Why the Model Was Confident Anyway

This is the part that produces the most indignation in the viral clips: not just that the model was wrong, but that it was confident about being wrong. It did not say “I don’t know what the current weather is.” It said “yes, here are five reasons you should go.”

Two things are happening here.

Training distribution bias. Most questions in the training data that resemble “should I do X?” have answers that can be derived from general knowledge, not from real-time world state. “Should I use a VPN on public WiFi?” “Should I stretch before running?” “Should I buy a house or rent?” All of these have defensible answers that do not depend on the current weather. The model learned that this question form typically maps to answers of the form “here are some considerations.” It applies that pattern here.

No explicit uncertainty signal. The model was not trained to say “I cannot answer this because I lack context C.” It was trained to produce helpful-sounding responses. A response that acknowledges missing information requires the model to have a model of its own knowledge state — to know what it does not know. This is harder than it sounds. The model has to recognise that $I(A; C \mid X)$ is high for this question class, which requires meta-level reasoning about information structure that is not automatically present.

This is sometimes called calibration: the alignment between expressed confidence and actual accuracy. A well-calibrated model that is 80% confident in an answer is right about 80% of the time. A model that is confident about answers it cannot possibly know from its training data is miscalibrated. The car wash video is a calibration failure as much as a grounding failure.

What Grounding Means

The term grounding in AI has a precise origin. Harnad (1990) used it to describe the problem of connecting symbol systems to the things they refer to — how does the word “apple” connect to actual apples, rather than just to other symbols? A symbol system that only connects symbols to other symbols (dictionary definitions, synonym relations) has the form of meaning without the substance.

Applied to language models: the model has rich internal representations of concepts like “rain,” “car wash,” “dirty car,” and their relationships. But those representations are grounded in text about those things, not in the things themselves. The model knows what rain is. It does not know whether it is raining right now, because “right now” is not a location in the training data.

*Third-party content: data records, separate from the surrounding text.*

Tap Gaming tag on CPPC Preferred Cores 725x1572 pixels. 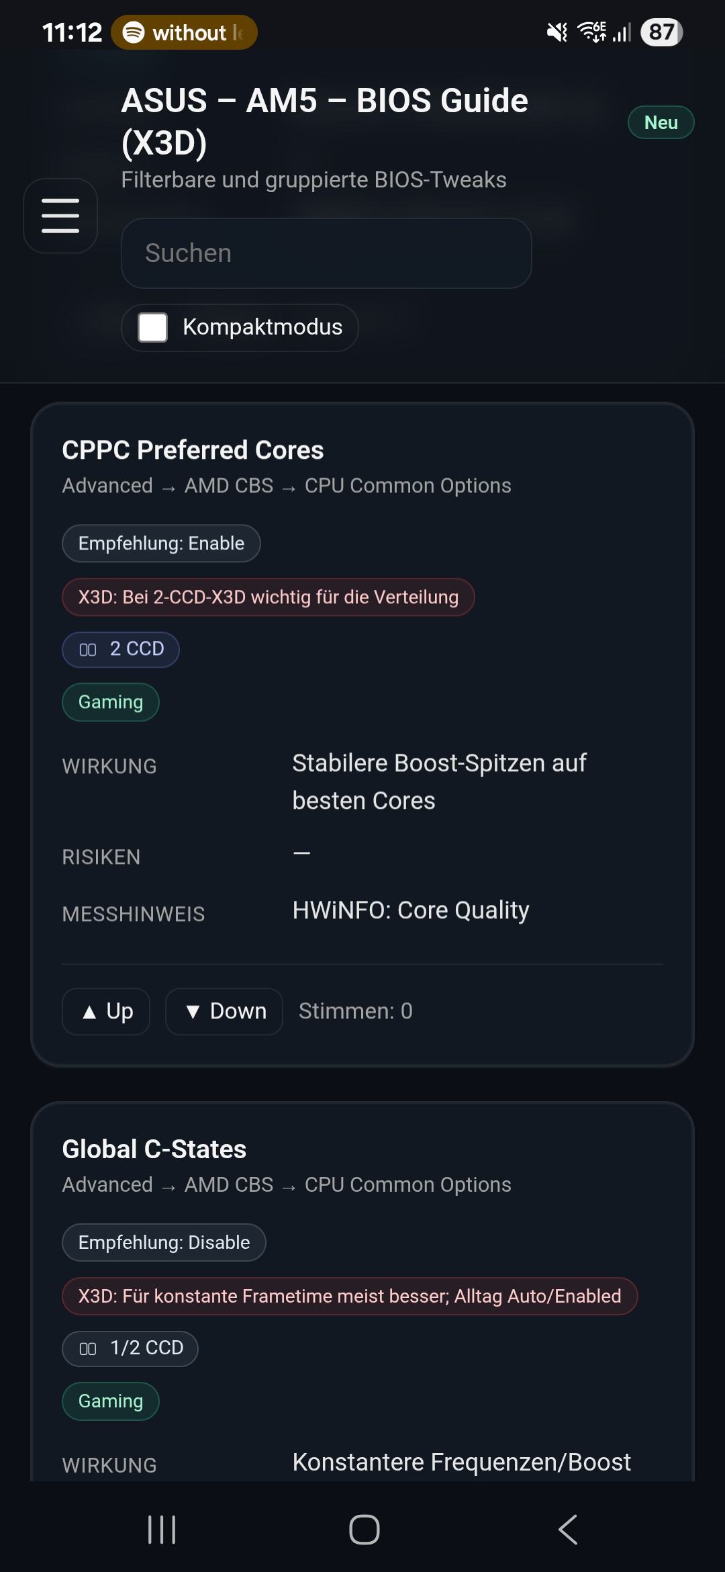tap(111, 702)
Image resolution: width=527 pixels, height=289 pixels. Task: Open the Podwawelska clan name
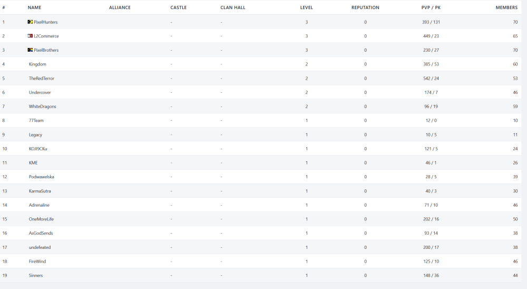click(x=42, y=177)
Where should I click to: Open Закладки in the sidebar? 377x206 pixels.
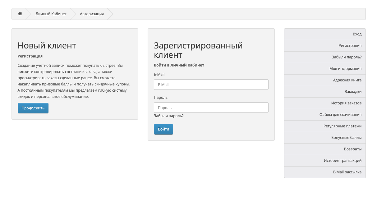click(353, 92)
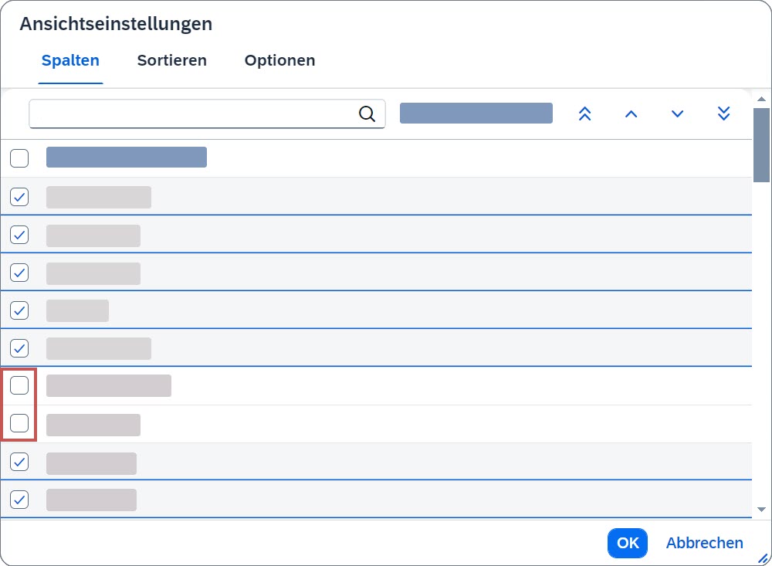Switch to the Sortieren tab

pyautogui.click(x=171, y=60)

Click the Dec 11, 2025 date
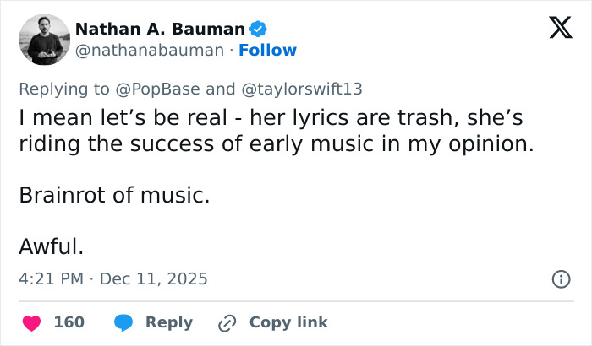tap(153, 278)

This is not a solvable problem by making the model bigger or training it on more text. More text does not give the model access to the current state of the world. It is a structural feature of how these systems work: they are trained on a static corpus and queried at inference time, with no automatic connection to the world state at the moment of the query.

What Tool Use Gets You (and What It Doesn’t)

The standard engineering response to grounding problems is tool use: give the model access to a weather API, a calendar, a search engine. Now when asked “should I go to the car wash today?” the model can query the weather service, get the current conditions, and factor that into the answer.

This is genuinely useful. The model with a weather tool call will answer this question correctly in most circumstances. But tool use solves the problem only if two conditions hold:

1. The model knows it needs the tool. It must recognise that this question has $I(A; C \mid X) > 0$ for context $C$ that a weather tool can provide, and that it is missing that context. This requires the meta-level awareness described above. Models trained on tool use learn to invoke tools for recognised categories of question; for novel question types, or questions that superficially resemble answerable ones, the tool call may not be triggered.

2. The right tool exists and returns clean data. Weather APIs exist. “How dirty is my car?” does not have an API. “Am I the kind of person who cares about car cleanliness enough that this matters?” has no API. Some missing context can be retrieved; some is inherently private to the person asking.

The deeper issue is not tool availability but knowing what you don’t know. A model that does not recognise its own information gaps cannot reliably decide when to use a tool, ask a clarifying question, or express uncertainty. This is a hard problem — arguably harder than making the model more capable at the tasks it already handles.

The Contrast, Stated Plainly

The strawberry failure and the car wash failure look alike from the outside — confident wrong answer — but they are different enough that conflating them produces confused diagnosis and confused solutions.

Strawberry: the model has the information (the string “strawberry”), but the representation (BPE tokens) does not preserve character-level structure. The fix is architectural or procedural: character-level tokenisation, chain-of-thought letter spelling.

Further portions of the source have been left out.